─── Records to use ───

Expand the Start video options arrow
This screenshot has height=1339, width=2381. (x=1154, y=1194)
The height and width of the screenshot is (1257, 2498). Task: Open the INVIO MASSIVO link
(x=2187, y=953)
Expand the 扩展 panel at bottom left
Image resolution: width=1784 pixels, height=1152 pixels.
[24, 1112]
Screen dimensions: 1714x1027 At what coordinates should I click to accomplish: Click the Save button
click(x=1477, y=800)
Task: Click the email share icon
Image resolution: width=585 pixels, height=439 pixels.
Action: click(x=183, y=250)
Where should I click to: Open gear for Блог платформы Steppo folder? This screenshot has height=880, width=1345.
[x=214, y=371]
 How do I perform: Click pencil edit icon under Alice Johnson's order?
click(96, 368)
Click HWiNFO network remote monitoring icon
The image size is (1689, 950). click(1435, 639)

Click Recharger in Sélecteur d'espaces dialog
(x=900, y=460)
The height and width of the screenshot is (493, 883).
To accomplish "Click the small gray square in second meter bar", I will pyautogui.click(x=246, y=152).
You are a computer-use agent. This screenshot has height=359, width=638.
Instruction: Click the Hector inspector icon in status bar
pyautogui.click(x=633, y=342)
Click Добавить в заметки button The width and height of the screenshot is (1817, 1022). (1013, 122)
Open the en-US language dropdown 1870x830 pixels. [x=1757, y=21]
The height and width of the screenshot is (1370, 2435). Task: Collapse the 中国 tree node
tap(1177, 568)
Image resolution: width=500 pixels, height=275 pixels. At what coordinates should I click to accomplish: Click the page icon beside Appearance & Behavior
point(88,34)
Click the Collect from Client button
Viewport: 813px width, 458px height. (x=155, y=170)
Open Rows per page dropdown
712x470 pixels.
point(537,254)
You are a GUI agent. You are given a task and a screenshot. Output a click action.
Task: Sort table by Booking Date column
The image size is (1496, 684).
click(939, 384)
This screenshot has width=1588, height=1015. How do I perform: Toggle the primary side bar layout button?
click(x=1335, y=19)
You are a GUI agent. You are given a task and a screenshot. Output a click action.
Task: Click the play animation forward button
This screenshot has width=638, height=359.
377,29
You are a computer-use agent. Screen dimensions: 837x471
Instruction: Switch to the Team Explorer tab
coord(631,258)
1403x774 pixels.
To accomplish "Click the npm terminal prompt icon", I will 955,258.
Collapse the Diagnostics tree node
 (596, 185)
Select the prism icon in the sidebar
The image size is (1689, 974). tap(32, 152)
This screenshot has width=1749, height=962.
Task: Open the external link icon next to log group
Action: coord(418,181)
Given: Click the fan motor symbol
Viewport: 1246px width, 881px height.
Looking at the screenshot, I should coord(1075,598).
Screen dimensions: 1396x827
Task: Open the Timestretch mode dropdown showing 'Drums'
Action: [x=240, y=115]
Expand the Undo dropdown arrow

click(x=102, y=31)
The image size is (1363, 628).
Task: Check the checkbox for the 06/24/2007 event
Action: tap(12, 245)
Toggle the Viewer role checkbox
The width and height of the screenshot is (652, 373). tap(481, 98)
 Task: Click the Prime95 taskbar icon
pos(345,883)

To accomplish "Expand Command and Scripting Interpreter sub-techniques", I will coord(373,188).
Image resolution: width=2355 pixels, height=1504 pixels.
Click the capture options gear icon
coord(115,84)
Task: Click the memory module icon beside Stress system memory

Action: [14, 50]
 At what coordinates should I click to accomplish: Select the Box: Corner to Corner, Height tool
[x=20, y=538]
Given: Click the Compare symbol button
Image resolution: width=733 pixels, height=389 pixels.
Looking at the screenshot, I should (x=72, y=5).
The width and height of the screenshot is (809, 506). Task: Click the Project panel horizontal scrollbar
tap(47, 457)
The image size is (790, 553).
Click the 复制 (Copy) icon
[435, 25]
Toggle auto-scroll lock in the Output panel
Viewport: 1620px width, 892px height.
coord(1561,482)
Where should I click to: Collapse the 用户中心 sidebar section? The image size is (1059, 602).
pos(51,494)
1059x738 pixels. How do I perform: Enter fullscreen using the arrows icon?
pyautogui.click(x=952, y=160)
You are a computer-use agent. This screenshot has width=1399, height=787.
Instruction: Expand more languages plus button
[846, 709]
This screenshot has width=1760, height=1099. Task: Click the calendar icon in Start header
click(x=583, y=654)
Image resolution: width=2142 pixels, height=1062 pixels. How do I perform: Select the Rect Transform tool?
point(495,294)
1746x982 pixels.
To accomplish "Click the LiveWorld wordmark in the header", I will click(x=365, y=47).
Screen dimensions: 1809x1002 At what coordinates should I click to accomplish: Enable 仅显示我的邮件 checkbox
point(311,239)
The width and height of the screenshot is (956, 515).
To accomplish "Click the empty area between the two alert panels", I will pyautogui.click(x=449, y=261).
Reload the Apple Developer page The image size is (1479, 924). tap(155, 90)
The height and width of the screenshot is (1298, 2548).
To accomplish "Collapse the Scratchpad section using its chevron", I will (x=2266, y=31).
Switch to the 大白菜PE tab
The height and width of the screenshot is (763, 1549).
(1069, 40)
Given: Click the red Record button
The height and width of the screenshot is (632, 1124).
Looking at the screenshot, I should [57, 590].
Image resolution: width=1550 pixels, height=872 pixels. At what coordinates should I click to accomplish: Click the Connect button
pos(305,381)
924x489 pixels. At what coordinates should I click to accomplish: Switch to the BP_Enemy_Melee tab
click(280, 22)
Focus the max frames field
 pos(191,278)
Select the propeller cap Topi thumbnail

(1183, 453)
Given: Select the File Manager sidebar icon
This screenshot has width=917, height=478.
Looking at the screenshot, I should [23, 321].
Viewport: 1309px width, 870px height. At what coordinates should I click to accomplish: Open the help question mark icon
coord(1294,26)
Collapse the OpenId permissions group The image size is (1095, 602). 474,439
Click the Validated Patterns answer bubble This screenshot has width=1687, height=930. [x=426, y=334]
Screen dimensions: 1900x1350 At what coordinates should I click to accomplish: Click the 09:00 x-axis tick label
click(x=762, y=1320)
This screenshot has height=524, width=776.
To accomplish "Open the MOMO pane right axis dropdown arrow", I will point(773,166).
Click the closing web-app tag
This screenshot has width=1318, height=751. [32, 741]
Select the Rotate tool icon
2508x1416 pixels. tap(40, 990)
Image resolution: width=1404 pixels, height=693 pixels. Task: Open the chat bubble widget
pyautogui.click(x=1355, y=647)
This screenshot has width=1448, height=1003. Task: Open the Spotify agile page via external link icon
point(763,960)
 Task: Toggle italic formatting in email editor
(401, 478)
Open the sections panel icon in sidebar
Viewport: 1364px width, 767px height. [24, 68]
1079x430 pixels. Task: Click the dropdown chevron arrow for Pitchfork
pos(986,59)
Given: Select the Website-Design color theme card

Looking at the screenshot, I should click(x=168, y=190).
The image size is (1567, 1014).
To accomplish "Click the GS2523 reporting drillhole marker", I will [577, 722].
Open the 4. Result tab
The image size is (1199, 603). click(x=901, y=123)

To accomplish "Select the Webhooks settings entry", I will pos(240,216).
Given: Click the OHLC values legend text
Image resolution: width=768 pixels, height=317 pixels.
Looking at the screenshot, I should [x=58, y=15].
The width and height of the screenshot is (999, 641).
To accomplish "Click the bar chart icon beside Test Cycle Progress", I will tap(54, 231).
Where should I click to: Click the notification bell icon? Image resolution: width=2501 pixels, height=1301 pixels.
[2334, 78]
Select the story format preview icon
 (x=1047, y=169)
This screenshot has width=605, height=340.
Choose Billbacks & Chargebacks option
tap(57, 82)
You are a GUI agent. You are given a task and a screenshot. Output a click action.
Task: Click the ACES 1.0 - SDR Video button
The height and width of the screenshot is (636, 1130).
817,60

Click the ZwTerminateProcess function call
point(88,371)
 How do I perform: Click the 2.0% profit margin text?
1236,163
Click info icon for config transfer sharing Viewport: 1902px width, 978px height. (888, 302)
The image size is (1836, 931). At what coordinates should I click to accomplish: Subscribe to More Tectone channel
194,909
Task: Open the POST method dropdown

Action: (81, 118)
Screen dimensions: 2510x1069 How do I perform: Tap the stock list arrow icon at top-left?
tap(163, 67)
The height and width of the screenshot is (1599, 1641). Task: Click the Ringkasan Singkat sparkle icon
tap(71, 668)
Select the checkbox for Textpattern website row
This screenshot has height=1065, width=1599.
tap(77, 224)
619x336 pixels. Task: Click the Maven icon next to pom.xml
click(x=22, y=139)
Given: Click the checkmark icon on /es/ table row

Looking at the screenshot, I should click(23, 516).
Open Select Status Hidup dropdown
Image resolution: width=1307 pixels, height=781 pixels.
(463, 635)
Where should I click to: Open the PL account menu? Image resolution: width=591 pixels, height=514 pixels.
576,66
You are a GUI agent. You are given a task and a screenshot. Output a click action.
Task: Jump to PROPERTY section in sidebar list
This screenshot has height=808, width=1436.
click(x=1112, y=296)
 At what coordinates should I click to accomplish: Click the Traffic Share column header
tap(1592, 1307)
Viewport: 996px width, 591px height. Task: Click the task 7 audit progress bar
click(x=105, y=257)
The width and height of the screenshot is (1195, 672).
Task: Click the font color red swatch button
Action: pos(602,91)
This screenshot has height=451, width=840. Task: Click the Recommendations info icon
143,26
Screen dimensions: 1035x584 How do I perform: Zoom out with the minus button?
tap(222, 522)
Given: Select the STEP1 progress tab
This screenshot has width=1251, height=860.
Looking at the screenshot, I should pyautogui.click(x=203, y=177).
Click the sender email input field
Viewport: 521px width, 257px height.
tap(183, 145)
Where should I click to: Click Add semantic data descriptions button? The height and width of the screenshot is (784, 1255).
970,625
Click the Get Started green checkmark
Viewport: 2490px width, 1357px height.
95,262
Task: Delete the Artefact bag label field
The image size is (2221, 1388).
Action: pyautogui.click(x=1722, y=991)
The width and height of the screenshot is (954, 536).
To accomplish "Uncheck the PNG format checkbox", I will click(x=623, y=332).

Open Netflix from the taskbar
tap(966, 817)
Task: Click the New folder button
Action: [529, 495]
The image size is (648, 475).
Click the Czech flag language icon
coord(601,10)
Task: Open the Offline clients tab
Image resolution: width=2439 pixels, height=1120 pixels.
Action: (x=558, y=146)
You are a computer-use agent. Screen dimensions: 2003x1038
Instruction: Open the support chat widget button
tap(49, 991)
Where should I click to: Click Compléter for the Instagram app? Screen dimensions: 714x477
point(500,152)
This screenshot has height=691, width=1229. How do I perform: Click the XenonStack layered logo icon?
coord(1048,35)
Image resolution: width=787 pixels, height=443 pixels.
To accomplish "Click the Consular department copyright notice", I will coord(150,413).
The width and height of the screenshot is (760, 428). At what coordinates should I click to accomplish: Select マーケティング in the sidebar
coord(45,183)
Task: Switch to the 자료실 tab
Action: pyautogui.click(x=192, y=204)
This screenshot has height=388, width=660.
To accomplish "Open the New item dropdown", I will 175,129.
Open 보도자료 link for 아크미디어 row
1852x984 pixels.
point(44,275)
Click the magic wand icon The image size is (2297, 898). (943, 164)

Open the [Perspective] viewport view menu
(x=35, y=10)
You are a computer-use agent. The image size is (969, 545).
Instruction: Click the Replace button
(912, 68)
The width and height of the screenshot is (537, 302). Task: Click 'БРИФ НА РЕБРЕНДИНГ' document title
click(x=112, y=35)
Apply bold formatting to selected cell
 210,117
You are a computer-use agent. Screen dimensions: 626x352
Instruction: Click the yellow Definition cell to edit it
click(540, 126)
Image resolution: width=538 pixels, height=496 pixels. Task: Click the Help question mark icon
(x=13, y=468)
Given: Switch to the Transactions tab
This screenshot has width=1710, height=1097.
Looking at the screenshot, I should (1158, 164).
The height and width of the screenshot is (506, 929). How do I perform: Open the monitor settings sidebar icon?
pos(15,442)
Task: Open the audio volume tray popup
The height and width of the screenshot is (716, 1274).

───

What to do |
From the data above, show each line that contains "agent".

Worked solution |
You are a computer-use agent. This screenshot has height=359, width=638.
You are a GUI agent. You are given a task and a screenshot. Output a click action.
You are a GUI agent. You are given a task and a screenshot. Output a click action.
You are a computer-use agent. Screen dimensions: 837x471
You are a computer-use agent. This screenshot has width=1399, height=787.
You are a GUI agent. You are given a task and a screenshot. Output a click action.
You are a GUI agent. You are given a task and a screenshot. Output a click action.
You are a computer-use agent. Screen dimensions: 2003x1038
You are a computer-use agent. The image size is (969, 545).
You are a computer-use agent. Screen dimensions: 626x352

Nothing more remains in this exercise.